Julian Clarke, News Corp CEO, said: ‘”You’d think after the national bollocking the ABC rightly received just this month about the lack of fact-checking and serious lack of balance, they would have been a little more careful with Monday night’s Media Watch.”
The latest episode of the weekly 15-minute taxpayer-funded critique of print, TV and online news and current affairs coverage was largely devoted to an attack on News, publisher of the Herald Sun, much of it in quotes from unnamed “former executives”.
“Paul Barry subjects his viewers to a lecture about the state of our business and the standards of journalism, and fails to contact a single News Corp executive while compiling his report,” Mr Clarke said.
The episode also displayed a “lack of understanding of the media business,” he said.
“Barry quoted the Herald Sun’s circulation as being under 400,000 sales per day. If Media Watch was attempting to give the viewers some insight into the newspaper business, it may have pointed out that the Herald Sun’s total audience, print and digital, is larger this year than last year and that the public are happily paying for the digital version,” Mr Clarke said.

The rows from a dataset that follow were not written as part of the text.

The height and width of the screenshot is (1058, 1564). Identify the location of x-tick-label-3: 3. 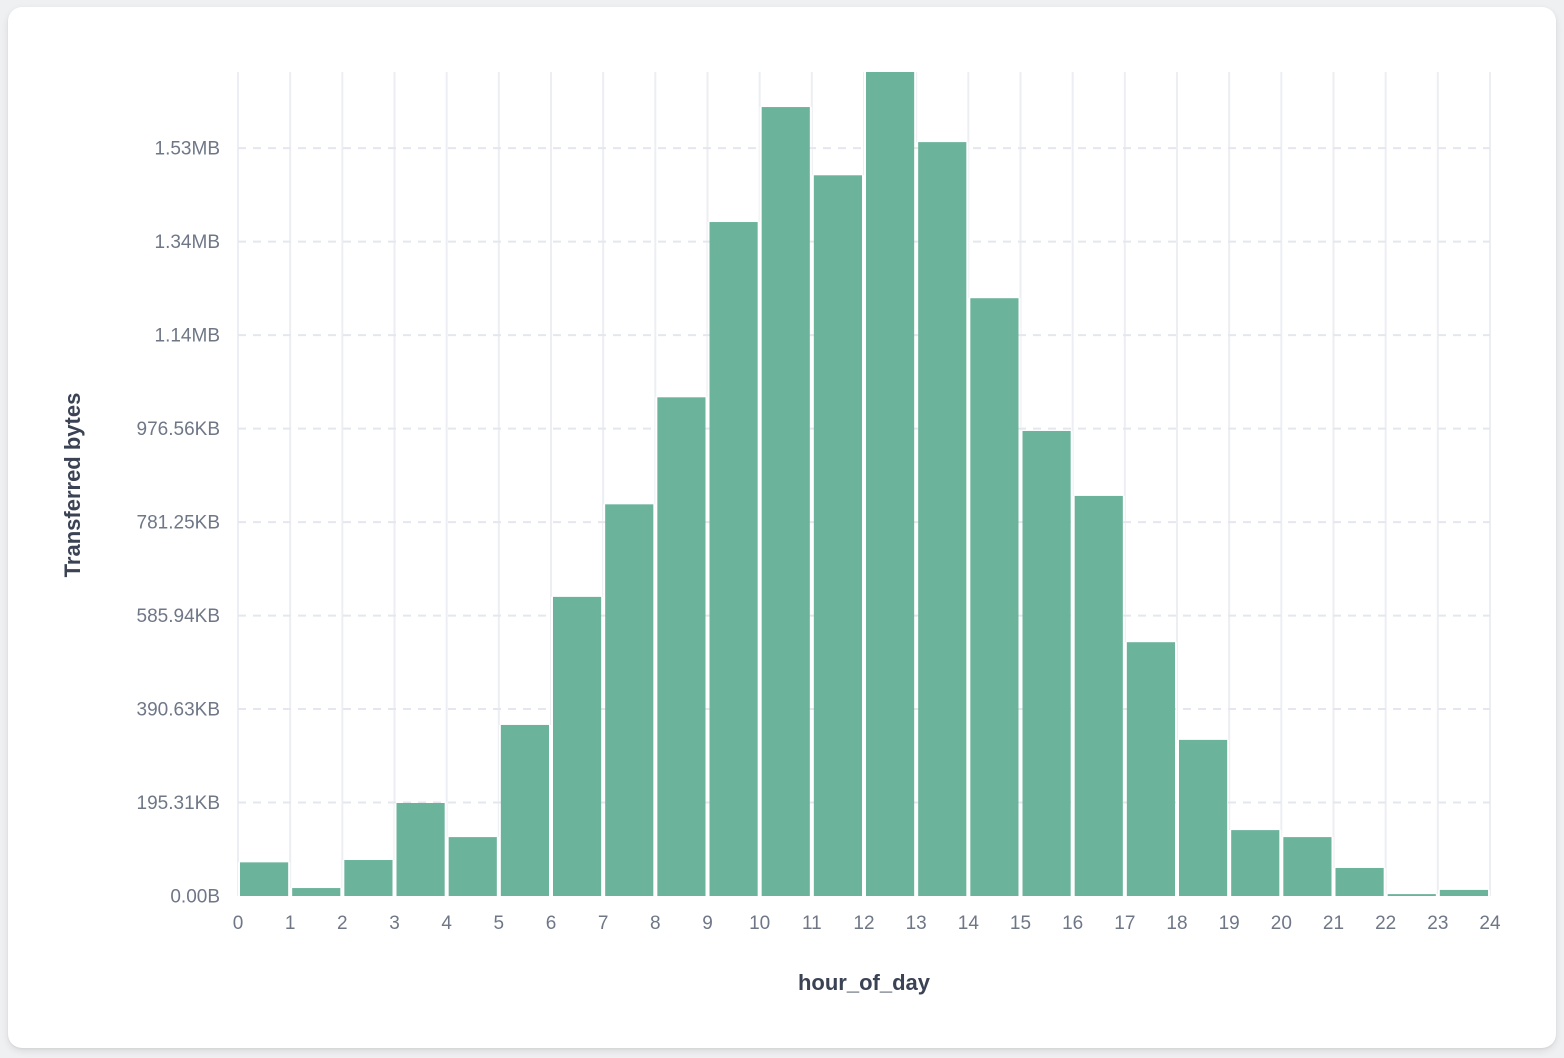
(394, 924).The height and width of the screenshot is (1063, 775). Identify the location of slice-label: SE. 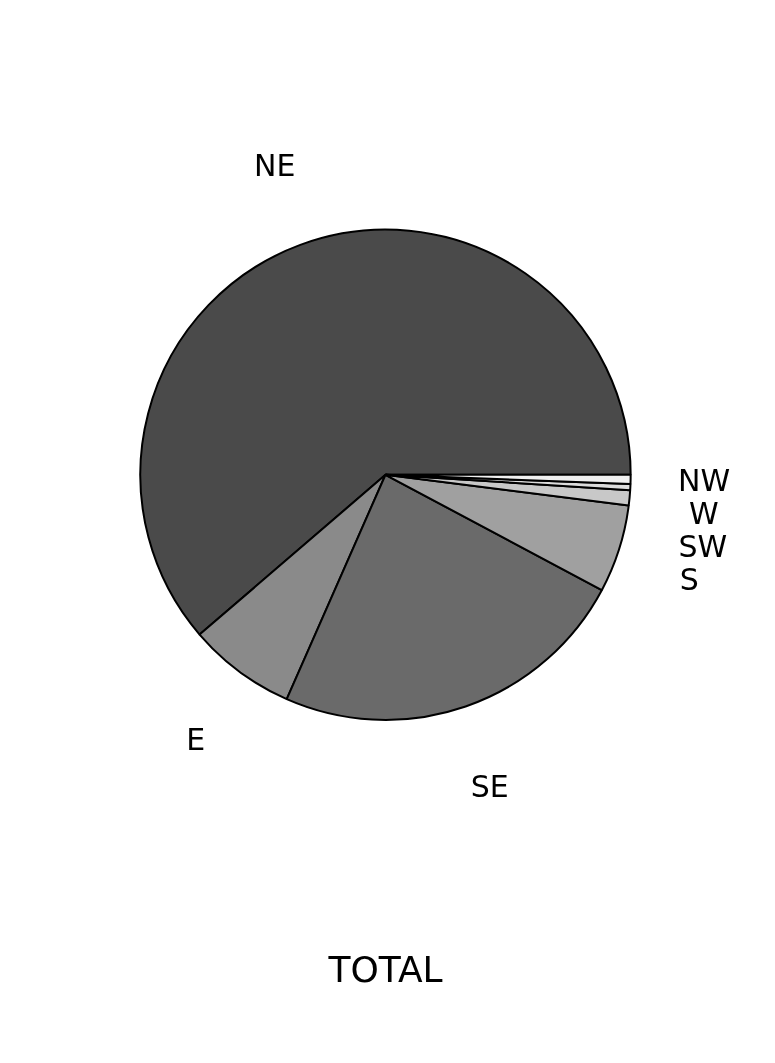
(490, 786). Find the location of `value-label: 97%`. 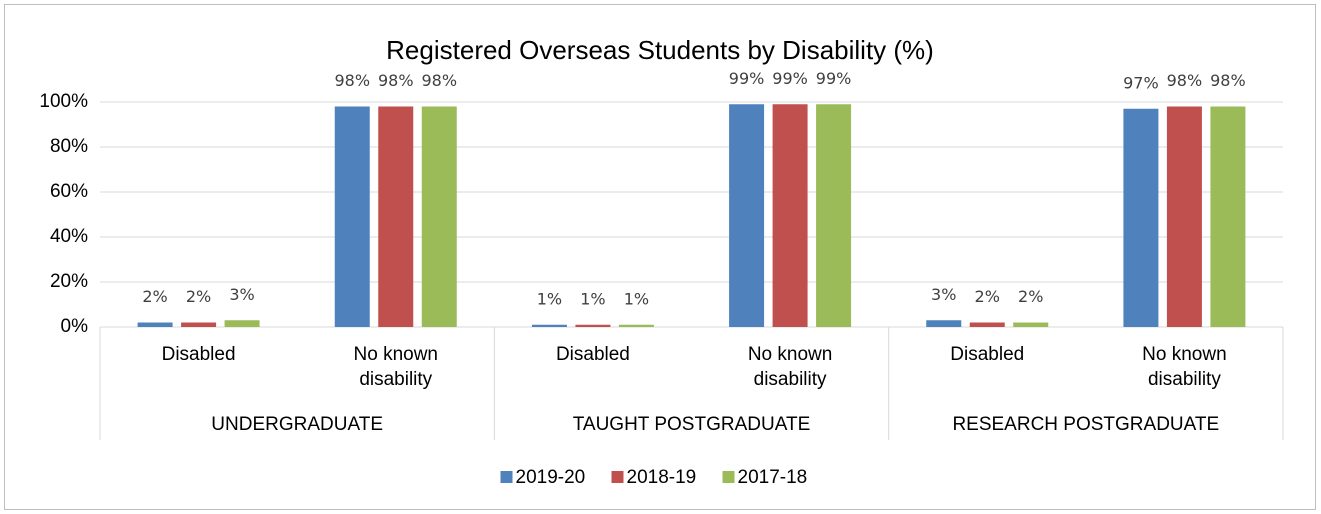

value-label: 97% is located at coordinates (1141, 82).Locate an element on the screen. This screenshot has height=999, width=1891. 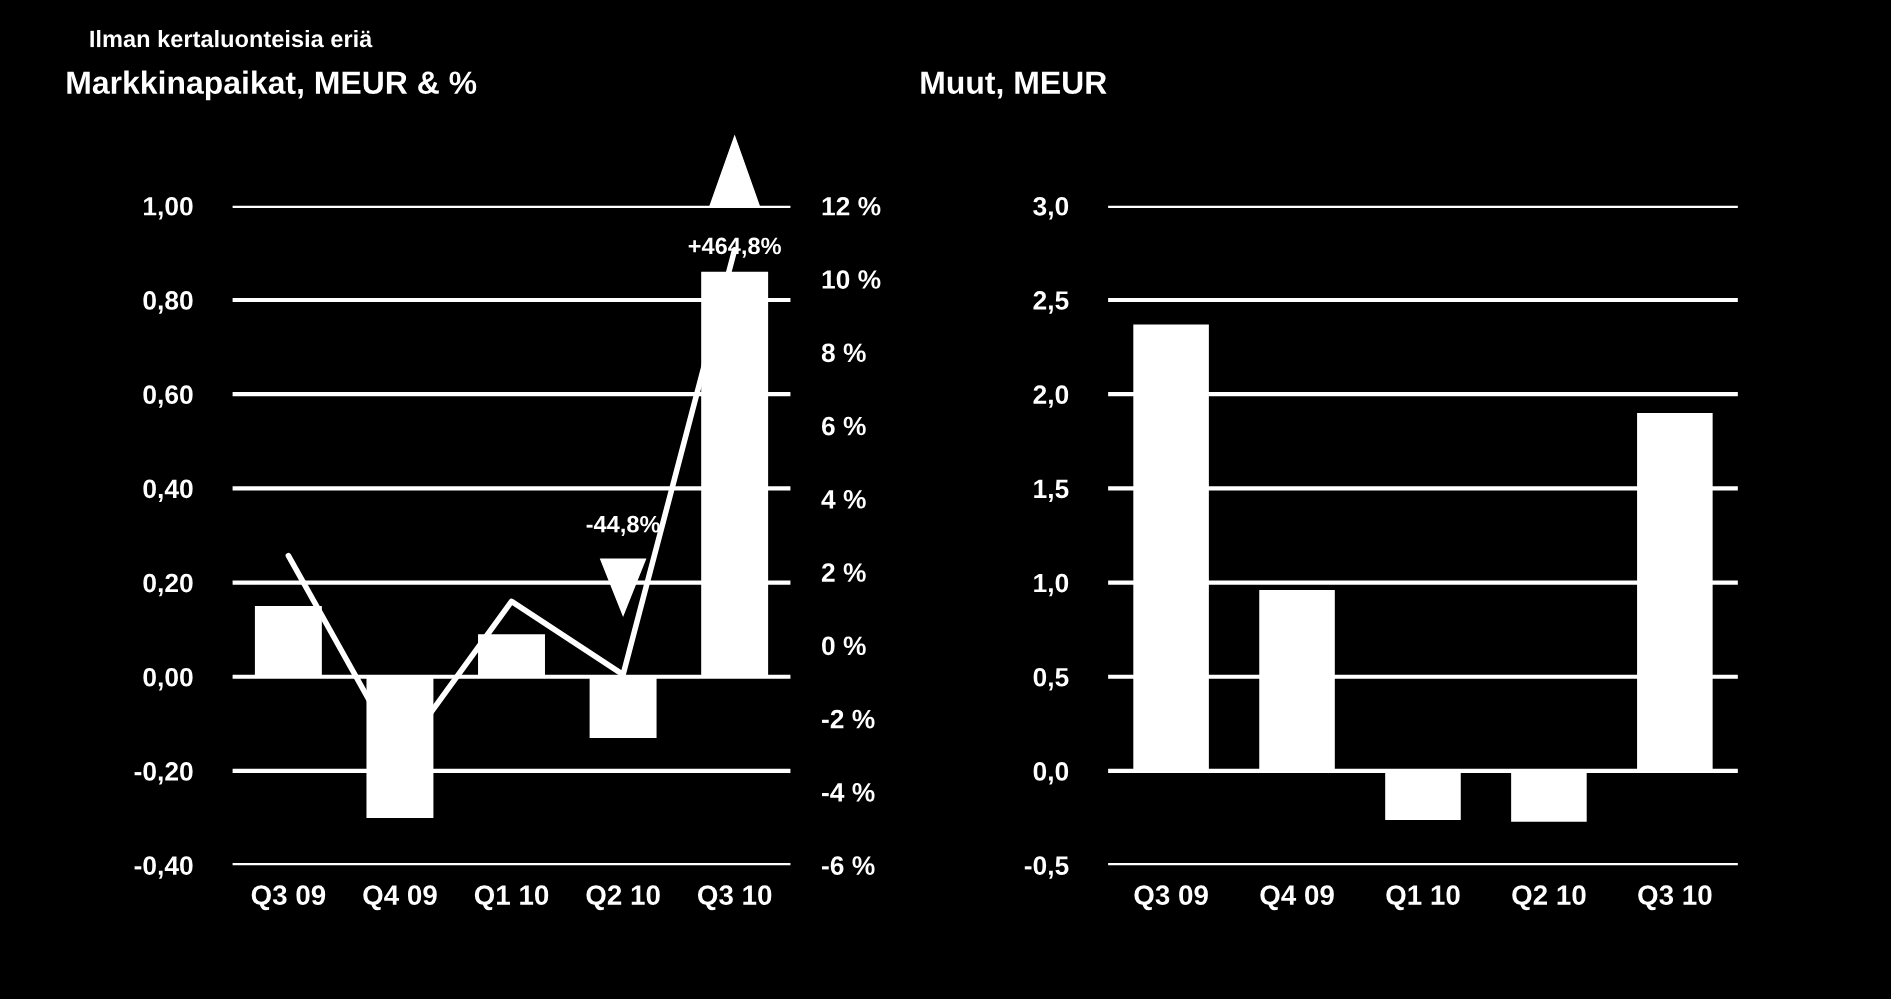
chart-title: Markkinapaikat, MEUR & % is located at coordinates (272, 86).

”He should also have pointed out that The Australian has over 57,000 digital subscribers, with paid digital sales growing 45 per cent over the last year. Total print and digital sales are up 4.4 per cent over the year.”
Mr Clarke added: “In Barry’s rush to write off all media other than the ABC, he fails to tell the real story which is that more people are reading our newspapers and digital editions than ever and more people are buying our digital products than ever.”
Given the chance to reply, Barry repeatedly refused to say if Media Watch had a duty under the ABC code of practice to give News Corp a chance to respond. “I don’t think if we’d have gone to News Corp that we’d have got anything.”
Media Watch also mocked as “click bait” some of “the top stories” on News-owned news.com.au, Australia’s most popular news website. But none of the examples quoted were among the most read.
Mr Clarke said: “The fact is people read quirky and serious stories – not that you’d know that from Barry’s sneering and selective reporting.”